More customers and higher rates give power distributor a lift
CENTERPOINT Energy, the electricity and natural gas distribution company, saw its revenue and profit climb in 2017, thanks to higher utility rates, more customers and a one-time boost from the federal tax overhaul that dramatically lowered corporate tax rates.
The company reported a profit of $1.8 billion in 2017 —including a onetime gain of $1.1 billion in federal tax savings — compared with $432 million it earned the previous year.
CenterPoint’s earnings per share grew by more than 300 percent in 2017, a financial performance that put the Houston utility at No. 7 on the Houston Chronicle’s 2018 list of top-performing companies. CenterPoint has nearly 8,000 employees, including more than 5,000 in Houston.
Excluding the tax cuts, CenterPoint’s profit was 18 percent higher in 2017 than the year before, the company said. Higher rates brought in an additional $90 million, and CenterPoint added 71,000 utility customers last year. About 41,000 are electric customers in Texas and 30,000 are natural gas customers in six states.
CenterPoint is expanding in another area — the non-regulated natural gas market. In that competitive marketplace, CenterPoint has 100,000 natural gas customers in 32 states, including the customer base of Atmos Energy Marketing, a unit of Dallas-based Atmos Energy that CenterPoint bought last year.
Part of CenterPoint’s financial strategy centers on raising customer rates to recover its costs, according to financial reports to shareholders.
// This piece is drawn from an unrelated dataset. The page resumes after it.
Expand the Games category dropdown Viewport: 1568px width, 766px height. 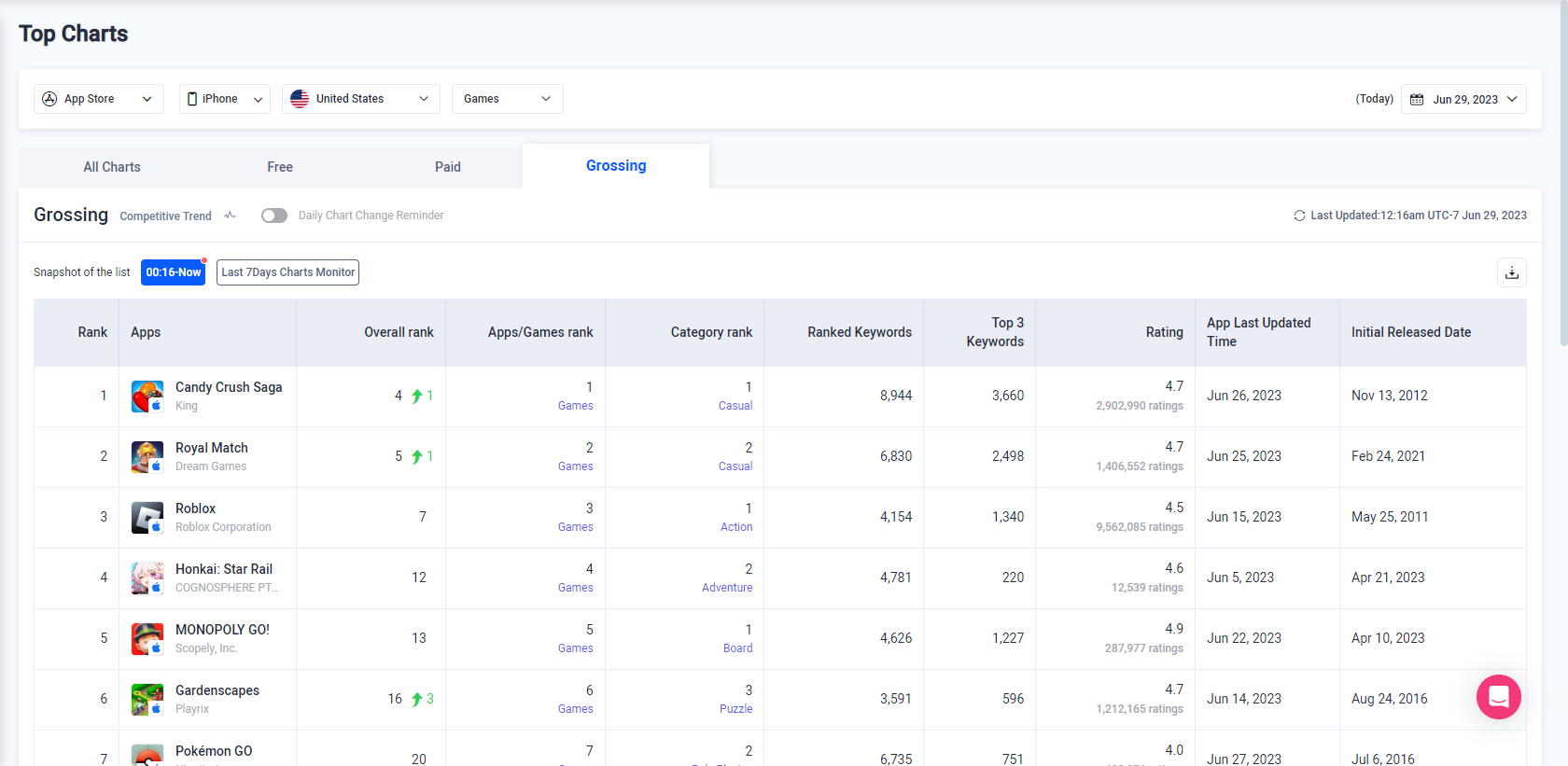[507, 99]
Regulators approved a gas utility rate hike for Houston customers last year, raising the monthly bill about $1.23. CenterPoint said it needed the rate hike to help recover $16.5 million it spent on operating and maintaining its distribution system.
On the electricity side, CenterPoint is asking Texas regulators to approve $82.6 million in rate increases to cover the costs of taking on new electricity customers, paying for restoration projects from Hurricane Harvey and building new substations.
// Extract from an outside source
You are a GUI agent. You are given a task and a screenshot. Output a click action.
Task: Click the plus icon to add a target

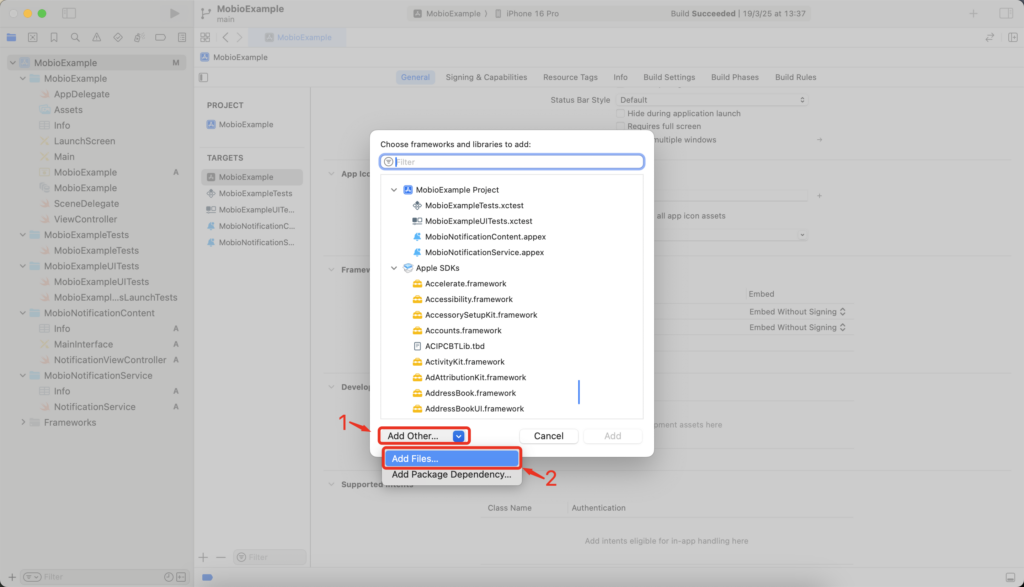point(204,557)
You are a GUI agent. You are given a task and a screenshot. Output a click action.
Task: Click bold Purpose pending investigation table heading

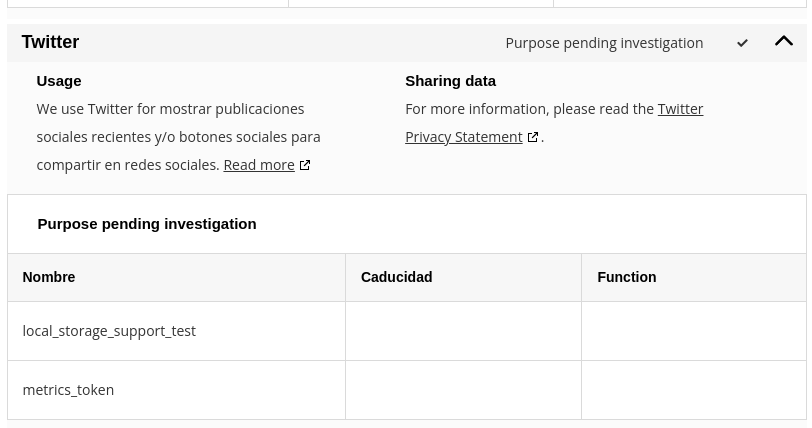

The rate increase would boost the monthly bill of customers using 1,000 kilowatt-hours by 87 cents and, if approved, go into effect in September.
CenterPoint is also raising the base rate customers pay for natural gas by about 70 cents a month —a 4.6 percent increase — to recover $144 million it invested in the Houston area.
The rate increase is nearly twice the U.S. inflation rate of 2.5 percent and is scheduled to go into effect for most customers in July.